【マンガ化】焼肉スコスコスコティッシュフォールド【進行中】 作:goldMg
『────』
「う……」
目が覚めたら知っている天井でした。
恐らく山田家の天井。しばらく振りに見た気がするけど、この匂いはアイツの家だろう。人の家の匂いってめっちゃ気になるよな!
…………俺、何してたんだっけ。
「──ぐっ」
上体を起こそうとしたら、うまく上がらない。
というのも……
「いてえ」
なんだこれ、めちゃくちゃ体が痛い。小学校でパパさんリレーがあるから身体作りのためにジョギングした次の日くらい痛い。
……まさか昔の肉体に戻ってしまったのか!? それは困る! 今は色々と頑張らなければならない時期なのに、あんなゴミみたいな肉体になってしまったらなーんもできない!
とにかく洗面所に行って鏡を確かめなければいけないので、床に手をつこうとして……腕を見た。
「包帯?」
グルグル巻きだ。
なぜ俺に包帯が巻かれているのか。包帯なんてしばらく見ていないぞ。異能ほどではないにせよ、身体能力由来の回復能力があるし、回復薬もある。包帯を使う暇があったらどちらかで治っているからな。
「んぎぎぎぎ!」
痛みを堪えて起き上がる。自分の体を見ると腕も胴体も包帯だ。もはやハロウィンの仮装と言っても差し支えないような格好をしている。
「ふがっ」
面白過ぎて鼻で笑ってしまった。もしかして早苗ちゃんにイタズラされたのか? 本当にそうだったらお返しに早苗ちゃんも同じ状態にしてやろう。
しかし、体の痛いこと痛いこと。一歩踏み出す毎に変な痛みが走る。一体、何があったんだ?
廊下へ出ると誰もいなかった。
みんな部屋にいるのかもしれない──というかそうだろう。
「うん、加賀美明宏で……あいつん家だ」
洗面所で鏡を見ると、目が充血していたが間違いなく俺の顔だった。
そして間違いなく山田の家。記憶の曖昧さはともかく、居場所に関してはすぐに特定できた。
少し立ち止まり、考え込む。
「あ゛〜………………」
何故、自分はこういう状況になっているのか。それを少しでも思い返そうと記憶を振り返るも、何も出てこない。

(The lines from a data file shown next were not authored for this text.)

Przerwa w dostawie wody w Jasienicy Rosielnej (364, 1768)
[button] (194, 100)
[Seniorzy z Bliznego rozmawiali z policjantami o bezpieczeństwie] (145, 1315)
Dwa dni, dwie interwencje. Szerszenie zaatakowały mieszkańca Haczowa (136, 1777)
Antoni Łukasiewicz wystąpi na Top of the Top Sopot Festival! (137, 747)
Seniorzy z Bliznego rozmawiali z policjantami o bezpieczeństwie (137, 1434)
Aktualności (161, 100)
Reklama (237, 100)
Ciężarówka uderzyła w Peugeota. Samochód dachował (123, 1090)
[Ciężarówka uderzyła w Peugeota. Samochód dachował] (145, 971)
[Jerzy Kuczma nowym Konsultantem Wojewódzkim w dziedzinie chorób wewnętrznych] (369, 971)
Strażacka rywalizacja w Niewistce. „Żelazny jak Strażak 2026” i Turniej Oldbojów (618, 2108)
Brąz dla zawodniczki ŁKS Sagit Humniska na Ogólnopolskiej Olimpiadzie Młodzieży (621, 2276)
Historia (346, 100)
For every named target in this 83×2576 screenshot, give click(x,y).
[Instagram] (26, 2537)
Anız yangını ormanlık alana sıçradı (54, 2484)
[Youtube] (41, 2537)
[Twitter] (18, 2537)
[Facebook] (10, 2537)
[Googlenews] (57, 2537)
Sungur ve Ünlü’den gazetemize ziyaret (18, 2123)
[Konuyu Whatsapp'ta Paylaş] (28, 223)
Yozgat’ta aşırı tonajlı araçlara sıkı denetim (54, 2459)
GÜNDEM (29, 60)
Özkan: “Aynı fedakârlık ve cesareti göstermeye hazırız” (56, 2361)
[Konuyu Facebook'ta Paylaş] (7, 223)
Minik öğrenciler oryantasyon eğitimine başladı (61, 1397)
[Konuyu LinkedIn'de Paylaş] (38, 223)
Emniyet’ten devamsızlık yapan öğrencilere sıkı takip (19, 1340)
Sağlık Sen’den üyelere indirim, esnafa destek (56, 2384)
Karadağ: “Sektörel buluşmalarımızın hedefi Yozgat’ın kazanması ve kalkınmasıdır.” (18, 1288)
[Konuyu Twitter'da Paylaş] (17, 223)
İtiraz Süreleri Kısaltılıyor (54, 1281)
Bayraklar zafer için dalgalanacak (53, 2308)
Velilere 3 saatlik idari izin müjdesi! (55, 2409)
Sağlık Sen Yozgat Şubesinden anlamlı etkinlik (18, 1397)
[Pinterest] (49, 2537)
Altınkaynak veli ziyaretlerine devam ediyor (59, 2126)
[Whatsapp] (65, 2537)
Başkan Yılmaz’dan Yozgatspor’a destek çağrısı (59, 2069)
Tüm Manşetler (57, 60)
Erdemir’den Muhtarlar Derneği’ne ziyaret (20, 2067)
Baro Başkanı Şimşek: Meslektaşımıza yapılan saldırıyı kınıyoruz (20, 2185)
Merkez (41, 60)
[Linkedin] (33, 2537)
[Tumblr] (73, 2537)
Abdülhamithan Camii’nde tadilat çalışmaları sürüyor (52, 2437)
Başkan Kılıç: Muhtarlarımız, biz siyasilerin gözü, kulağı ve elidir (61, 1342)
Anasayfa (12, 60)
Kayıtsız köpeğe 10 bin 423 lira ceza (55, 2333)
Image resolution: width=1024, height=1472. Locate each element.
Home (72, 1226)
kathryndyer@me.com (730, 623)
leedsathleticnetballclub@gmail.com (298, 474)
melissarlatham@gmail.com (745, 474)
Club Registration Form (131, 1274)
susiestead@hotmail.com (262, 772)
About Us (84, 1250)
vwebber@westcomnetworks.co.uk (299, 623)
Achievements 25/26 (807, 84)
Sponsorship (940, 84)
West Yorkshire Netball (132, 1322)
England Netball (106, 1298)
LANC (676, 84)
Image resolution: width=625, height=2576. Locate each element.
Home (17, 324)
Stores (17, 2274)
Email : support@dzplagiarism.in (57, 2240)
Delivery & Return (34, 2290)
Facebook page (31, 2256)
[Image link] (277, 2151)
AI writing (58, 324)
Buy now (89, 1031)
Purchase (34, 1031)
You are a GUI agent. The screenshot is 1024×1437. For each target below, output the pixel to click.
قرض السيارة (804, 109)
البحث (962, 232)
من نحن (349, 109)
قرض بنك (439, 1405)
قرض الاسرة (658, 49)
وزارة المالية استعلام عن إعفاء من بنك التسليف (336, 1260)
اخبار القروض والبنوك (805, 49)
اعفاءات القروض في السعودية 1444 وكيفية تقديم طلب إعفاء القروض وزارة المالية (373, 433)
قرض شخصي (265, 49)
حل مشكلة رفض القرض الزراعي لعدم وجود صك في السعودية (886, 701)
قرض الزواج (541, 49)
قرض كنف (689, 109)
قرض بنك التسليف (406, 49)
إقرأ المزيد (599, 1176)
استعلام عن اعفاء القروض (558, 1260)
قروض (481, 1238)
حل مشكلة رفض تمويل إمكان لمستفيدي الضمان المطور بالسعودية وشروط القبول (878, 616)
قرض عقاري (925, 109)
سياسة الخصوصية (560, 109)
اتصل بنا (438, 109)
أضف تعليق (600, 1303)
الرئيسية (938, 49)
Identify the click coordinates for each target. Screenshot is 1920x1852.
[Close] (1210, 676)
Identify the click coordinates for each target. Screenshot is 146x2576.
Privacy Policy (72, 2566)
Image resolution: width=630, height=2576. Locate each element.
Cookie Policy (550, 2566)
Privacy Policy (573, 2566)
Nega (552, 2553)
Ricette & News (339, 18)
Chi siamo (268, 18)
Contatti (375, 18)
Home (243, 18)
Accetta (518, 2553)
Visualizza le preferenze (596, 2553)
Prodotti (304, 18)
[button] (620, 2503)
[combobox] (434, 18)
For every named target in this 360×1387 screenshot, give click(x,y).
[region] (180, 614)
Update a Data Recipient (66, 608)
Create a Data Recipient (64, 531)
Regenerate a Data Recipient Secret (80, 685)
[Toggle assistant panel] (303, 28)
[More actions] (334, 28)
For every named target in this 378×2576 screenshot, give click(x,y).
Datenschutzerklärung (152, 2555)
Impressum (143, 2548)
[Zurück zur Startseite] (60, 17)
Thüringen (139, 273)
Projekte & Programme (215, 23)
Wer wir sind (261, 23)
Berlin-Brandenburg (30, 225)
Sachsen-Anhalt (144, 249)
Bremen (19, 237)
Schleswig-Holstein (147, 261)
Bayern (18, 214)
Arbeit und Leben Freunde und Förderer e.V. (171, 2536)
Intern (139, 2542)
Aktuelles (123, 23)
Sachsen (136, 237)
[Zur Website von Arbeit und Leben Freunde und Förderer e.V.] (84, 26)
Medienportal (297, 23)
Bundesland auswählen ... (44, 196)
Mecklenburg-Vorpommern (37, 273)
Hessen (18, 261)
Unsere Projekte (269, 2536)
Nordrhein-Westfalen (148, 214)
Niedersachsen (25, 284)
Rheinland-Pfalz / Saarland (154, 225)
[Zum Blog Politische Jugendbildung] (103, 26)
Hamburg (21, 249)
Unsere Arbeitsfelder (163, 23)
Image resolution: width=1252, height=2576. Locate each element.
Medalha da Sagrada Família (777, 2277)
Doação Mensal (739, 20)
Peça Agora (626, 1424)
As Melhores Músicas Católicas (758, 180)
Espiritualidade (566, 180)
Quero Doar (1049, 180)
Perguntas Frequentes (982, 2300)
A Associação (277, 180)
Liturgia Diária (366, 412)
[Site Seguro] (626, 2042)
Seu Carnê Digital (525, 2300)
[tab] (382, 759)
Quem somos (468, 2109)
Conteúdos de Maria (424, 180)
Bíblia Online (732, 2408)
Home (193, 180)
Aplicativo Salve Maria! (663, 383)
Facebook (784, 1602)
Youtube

強いて言うなら、河童に引き摺り込まれたことくらいだろうか。まさか溺れた?
「いやいや、溺れたくらいで記憶喪失にはならんだろ……ん?」
チュンチュンとカーテン越しに庭から鳥の声が聞こえた。どうやら今は朝のようだ。何故未だに閉め切っているんだ?
珍しく二人ともお寝坊だろうか。
「まったく……朝は太陽を浴びないとすっきりしな……い…………」
茶色。
緑色。
首が痛くなりそうなほどに見上げ──
「なんだこれ!?」
とてつもなく大きな木が街の方向から生えていた。
前から生えてたか!?
いやいや、そんなわけない。あんなでかい木が生えてたら流石に気付くって。何mあるんだよあれ。
「ええ? なにこれマジで」
俺が寝てる間に何があったの?
というかなんで俺は寝てたの?
ここ、本当に山田の家なんだよな?
「誰か説明してくんねえかな……」
「わん」
「うん? ああコマちゃん…………俺さあ、なんで包帯だらけなの?」
「わんっ」
「事故みたいなモノ? ふーむ……ドラゴンにでも襲われたか?」
「わんっ」
「うんこの塊に襲われたってなんだよ、説明する気ねえじゃん…………ん? あれ?」
コマちゃんって連れてきたっけ? 確かここに来た時は……辺見さんと三船くんだけだったような……おお、そうじゃん。カッパもあれだ、三船くん達の修行の時の話だったわ。
コマちゃんとボチボチ話していたら、日向の部屋からガタドタと激しい物音が聞こえてきた。また部屋でもぶっ壊してんのかと思ってコマちゃんと二人でそっちの方を見てたら、とんでもない勢いで扉が開いた。
壊れるぞ、真面目に。
「っ!」
飛び出してきたのは、明らかに寝巻きのズボンを反転させて履いている日向。髪もちょっと乱れ気味。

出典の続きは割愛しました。